人间拾光 · 原创随笔
病理学从来没有假设专家不会犯错

—— AI时代,我重新理解病理学
今天和几位 eBay、TikTok 电商同行聊平台治理和信任的问题。
在卖家治理里,3% 的假阳性(false positive),可能误伤一大批优质卖家;而一个假阴性(false negative),则可能带来巨大的消费者损失和平台信任风险。大家自然会问:AI 能解决吗?准确率还能不能继续提高?
聊着聊着,一位朋友得知我是医学院毕业,还曾在北医病理科做过淋巴瘤、免疫组化和分子诊断,颇为惊讶。这也让我一下子想起,当年高子芬教授带我进入病理科的日子。
年轻的时候,我一直觉得奇怪:一个病例为什么要讨论那么久?为什么免疫组化 panel 一加再加?为什么专家之间还需要会诊、会争论?为什么总是不放心?
多年后再回头,我才慢慢明白:
病理学从来没有假设专家不会犯错。
恰恰相反,它默认:人会有分歧,会偏移,会过度自信,甚至整个群体一起慢慢跑偏而不自知。

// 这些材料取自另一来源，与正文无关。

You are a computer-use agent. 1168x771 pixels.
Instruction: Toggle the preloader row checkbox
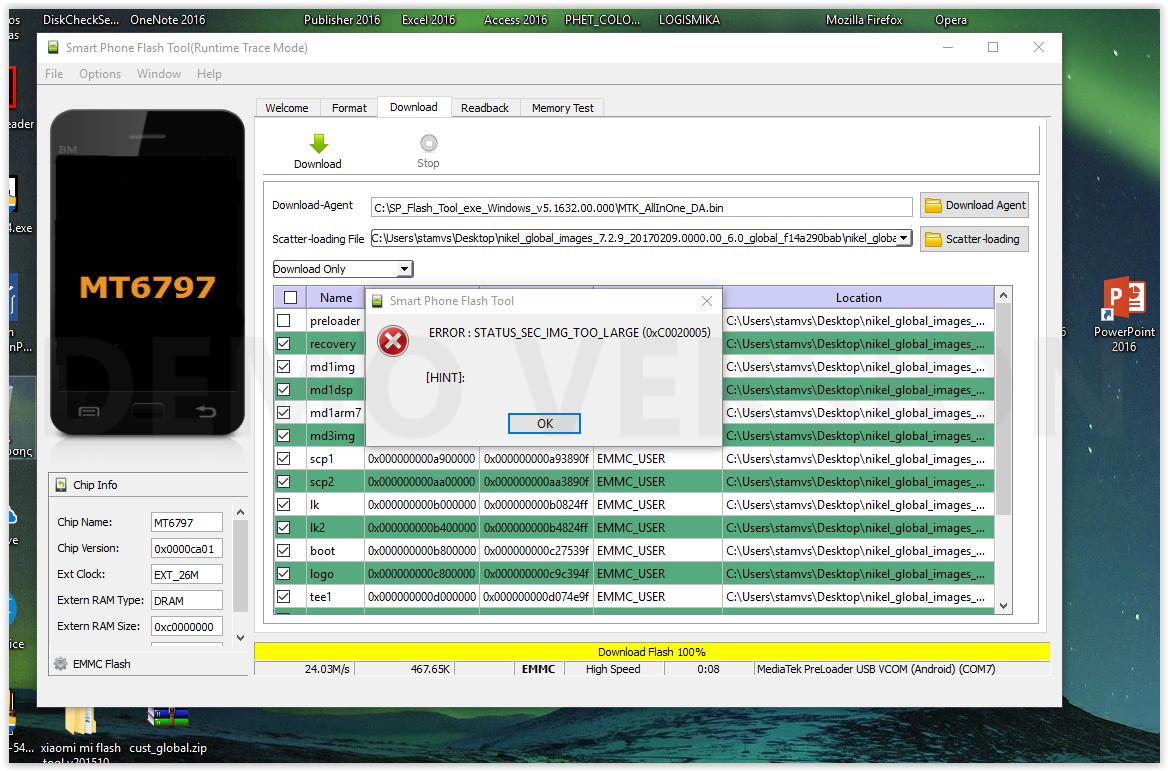click(x=285, y=321)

所以,会诊、双阅片、免疫组化、分子诊断、数字病理、外部质量评价,以及今天越来越重要的病理能力验证,本质上不过是同一种哲学在不同阶段的延伸。
它们真正要解决的问题,从来不是如何证明自己是对的,而是如何让一个复杂系统持续保持校准。
病理能力验证最大的成功,恰恰是那些永远没有发生的错误。
Taleb 在《The Black Swan》中提出过 Via Negativa。人们习惯奖励那些已经发生的成果,却很少奖励那些因为预防而没有发生的事情。
从这个角度看,每一次能力验证发现的问题,都意味着未来某个真实错误被提前消灭。某种意义上,它记录的是一部“反事实的历史”——从未发生,却至关重要。
真正危险的敌人,往往不是无知,而是过度自信。
Donald Rumsfeld 曾把未知分成 known knowns、known unknowns 和 unknown unknowns。很多风险,并不来自已经知道的问题,而来自那些我们尚未意识到的问题。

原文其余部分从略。